President Donald Trump's decision to reinstate a ban on transgender service members has left some Wisconsin military personnel who transitioned feeling disappointed and even fearful of what may come next.
Trump said the decision was made to prevent disruption and cut back on medical costs, the Wisconsin State Journal reported.
A study last year by RAND Corp. found that transgender military personnel have little to no impact on military readiness or medical costs.
Sheri Swokowski of DeForest served in the Wisconsin National Guard for nearly 25 years. She waited until after she retired from the military to make her gender transition.
"I'm very disappointed and surprised that the leader of our military would say that transgender military personnel were not capable of defending this country, something they've been doing since the 1700s," Swokowski said.

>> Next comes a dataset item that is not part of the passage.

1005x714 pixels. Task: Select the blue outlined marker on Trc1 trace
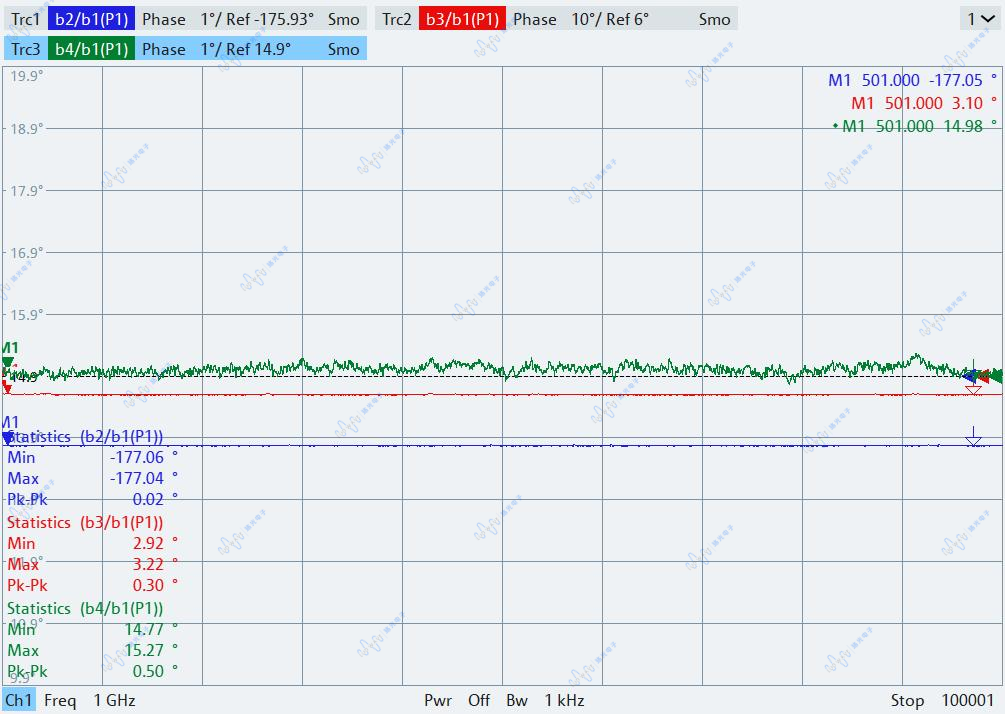[x=973, y=438]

She's since gotten a job as a civilian senior analyst at the Pentagon. Swokowski said if the civilian side can work with transgender individuals, the military should be able to do the same.
Darla Lannert, of Oregon, was in the Navy during the Vietnam war. She said she's worried that Trump's decision will just be the first of harsher measures aimed at transgender people.
"With the decisions that were made ... we're not progressing as a country, we're going backward," Lannert said. "It's just pure discrimination and certainly doesn't have anything to do with cost."
Lannert began receiving hormone replacement therapy in 2009 at a Veterans Administration facility. But she said the treatment cost was minuscule when compared to treatment she received this year after suffering a heart attack.
Steve Starkey, executive director of OutReach LGBT Community Center in Madison, said studies show that there's no downside to the military accepting gay or transgender people.
"Trump campaigned on being an LGBT-friendly president," Starkey said. "He stood on stage with a big rainbow flag and vowed to be an LGBT-friendly president, and he's done exactly the opposite."